Segment Open

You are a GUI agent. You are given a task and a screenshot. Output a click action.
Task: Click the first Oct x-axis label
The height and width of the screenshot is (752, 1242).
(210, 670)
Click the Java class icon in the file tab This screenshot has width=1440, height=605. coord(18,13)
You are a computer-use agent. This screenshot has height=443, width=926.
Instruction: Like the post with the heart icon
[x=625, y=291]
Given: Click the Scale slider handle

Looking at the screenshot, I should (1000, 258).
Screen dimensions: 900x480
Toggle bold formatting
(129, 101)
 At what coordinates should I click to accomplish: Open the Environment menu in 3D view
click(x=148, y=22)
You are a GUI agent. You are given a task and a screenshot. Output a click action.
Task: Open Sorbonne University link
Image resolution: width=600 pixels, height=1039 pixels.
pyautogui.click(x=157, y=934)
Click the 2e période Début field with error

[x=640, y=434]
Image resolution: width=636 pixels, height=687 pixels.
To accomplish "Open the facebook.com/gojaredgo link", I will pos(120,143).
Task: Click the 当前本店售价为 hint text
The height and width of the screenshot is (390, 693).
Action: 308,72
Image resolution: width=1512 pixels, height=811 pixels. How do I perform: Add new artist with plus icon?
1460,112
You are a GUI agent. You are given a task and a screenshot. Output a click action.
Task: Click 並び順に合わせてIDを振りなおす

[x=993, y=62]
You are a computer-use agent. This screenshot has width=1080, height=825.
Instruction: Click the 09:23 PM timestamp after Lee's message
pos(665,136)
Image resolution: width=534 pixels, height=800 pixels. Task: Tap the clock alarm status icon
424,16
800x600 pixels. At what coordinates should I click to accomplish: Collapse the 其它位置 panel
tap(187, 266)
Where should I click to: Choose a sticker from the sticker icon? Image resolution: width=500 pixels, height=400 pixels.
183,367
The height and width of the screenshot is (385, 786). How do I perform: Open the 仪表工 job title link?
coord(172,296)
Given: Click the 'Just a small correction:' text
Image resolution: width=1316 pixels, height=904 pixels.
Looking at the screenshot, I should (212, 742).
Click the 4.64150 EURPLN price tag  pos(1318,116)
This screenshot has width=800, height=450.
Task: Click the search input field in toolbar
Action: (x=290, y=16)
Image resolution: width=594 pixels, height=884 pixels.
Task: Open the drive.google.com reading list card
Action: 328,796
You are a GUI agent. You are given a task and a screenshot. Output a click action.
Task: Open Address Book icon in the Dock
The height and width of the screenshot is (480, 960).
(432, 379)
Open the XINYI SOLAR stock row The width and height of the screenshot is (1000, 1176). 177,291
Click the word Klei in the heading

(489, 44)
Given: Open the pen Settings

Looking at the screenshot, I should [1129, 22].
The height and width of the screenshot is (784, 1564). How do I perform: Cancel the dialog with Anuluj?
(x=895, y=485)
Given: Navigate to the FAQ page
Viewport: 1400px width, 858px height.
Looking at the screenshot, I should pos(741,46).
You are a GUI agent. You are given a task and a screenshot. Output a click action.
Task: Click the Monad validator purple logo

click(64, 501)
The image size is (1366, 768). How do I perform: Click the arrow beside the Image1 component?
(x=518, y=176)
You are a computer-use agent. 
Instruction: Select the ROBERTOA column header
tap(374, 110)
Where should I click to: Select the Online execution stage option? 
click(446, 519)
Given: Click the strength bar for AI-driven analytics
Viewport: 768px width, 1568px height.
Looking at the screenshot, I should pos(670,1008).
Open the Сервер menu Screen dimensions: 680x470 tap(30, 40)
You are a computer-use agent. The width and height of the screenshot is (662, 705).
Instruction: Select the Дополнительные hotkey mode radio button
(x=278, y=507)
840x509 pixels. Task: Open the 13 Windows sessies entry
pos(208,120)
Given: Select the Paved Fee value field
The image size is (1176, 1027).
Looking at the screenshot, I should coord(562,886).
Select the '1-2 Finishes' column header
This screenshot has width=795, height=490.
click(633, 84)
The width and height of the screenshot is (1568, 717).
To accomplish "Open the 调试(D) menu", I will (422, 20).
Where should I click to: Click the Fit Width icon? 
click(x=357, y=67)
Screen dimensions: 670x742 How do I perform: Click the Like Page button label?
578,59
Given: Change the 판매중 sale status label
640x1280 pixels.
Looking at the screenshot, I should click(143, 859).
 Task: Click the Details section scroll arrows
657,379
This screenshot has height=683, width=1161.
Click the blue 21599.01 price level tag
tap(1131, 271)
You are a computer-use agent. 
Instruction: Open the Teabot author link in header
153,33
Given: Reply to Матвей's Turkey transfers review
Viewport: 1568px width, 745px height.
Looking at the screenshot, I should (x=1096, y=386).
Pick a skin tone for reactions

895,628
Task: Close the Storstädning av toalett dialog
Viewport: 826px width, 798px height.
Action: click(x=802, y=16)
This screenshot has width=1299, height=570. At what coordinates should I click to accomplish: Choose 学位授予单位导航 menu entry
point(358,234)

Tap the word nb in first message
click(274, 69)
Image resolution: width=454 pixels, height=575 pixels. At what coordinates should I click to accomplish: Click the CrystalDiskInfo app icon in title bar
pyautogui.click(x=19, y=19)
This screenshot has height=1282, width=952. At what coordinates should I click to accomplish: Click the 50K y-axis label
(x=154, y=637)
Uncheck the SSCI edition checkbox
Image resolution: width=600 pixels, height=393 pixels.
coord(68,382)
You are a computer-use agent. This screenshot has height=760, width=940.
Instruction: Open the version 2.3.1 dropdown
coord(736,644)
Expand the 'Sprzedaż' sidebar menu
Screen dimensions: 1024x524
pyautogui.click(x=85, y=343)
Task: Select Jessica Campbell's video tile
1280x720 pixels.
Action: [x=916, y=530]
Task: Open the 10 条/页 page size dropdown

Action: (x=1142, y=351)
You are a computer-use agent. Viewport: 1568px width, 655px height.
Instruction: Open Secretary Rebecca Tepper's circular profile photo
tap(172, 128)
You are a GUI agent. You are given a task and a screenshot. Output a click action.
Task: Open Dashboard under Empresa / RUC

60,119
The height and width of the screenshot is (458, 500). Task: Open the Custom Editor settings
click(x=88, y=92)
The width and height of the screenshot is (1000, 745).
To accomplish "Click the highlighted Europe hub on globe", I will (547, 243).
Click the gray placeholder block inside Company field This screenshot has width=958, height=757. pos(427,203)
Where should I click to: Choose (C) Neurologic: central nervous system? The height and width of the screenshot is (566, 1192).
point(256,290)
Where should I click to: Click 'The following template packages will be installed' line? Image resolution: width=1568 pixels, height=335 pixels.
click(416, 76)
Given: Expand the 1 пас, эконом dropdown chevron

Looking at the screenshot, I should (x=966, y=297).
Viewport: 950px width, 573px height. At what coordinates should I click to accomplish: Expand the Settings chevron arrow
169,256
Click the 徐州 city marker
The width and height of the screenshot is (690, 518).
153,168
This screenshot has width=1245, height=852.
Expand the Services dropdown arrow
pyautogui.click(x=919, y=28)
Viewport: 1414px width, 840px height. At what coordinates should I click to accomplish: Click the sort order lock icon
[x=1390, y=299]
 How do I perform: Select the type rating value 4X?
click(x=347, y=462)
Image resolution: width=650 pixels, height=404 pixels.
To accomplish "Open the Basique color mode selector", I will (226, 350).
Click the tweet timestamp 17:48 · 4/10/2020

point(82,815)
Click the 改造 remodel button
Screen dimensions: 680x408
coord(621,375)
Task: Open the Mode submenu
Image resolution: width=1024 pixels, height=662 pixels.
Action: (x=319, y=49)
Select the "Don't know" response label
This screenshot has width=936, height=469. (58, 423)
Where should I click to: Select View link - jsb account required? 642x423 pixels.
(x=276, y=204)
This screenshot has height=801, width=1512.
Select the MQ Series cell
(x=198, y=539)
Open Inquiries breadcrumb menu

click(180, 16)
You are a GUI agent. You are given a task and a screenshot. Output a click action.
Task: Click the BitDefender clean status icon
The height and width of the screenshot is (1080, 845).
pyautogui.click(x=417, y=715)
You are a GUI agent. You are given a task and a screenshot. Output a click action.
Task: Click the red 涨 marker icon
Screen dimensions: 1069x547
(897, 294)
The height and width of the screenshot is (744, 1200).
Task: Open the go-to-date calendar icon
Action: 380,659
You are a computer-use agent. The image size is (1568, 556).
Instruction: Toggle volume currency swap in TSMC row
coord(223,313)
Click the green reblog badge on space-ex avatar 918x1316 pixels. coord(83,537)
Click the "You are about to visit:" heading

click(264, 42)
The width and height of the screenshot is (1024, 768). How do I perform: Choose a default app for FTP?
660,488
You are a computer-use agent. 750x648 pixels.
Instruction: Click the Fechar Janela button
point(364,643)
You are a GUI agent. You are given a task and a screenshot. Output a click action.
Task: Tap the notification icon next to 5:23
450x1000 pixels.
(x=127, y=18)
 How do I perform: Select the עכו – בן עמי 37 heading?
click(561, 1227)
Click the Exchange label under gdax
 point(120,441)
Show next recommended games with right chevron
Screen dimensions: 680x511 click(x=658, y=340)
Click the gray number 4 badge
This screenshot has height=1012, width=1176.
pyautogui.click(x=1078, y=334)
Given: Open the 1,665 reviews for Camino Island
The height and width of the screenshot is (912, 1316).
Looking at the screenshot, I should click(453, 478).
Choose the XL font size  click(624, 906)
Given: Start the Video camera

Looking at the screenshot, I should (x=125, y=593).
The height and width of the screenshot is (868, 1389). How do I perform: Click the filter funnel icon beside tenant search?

Segment Closed

### INSTRUCTIONS FOR THE TASK
Report each line of the material above where the word "computer" appears.

### EXERCISE RESULT
You are a computer-use agent. This screenshot has height=443, width=926.
You are a computer-use agent. This screenshot has width=1080, height=825.
You are a computer-use agent. 
You are a computer-use agent. The width and height of the screenshot is (662, 705).
You are a computer-use agent. 
You are a computer-use agent. This screenshot has height=760, width=940.
You are a computer-use agent. Viewport: 1568px width, 655px height.
You are a computer-use agent. The image size is (1568, 556).
You are a computer-use agent. 750x648 pixels.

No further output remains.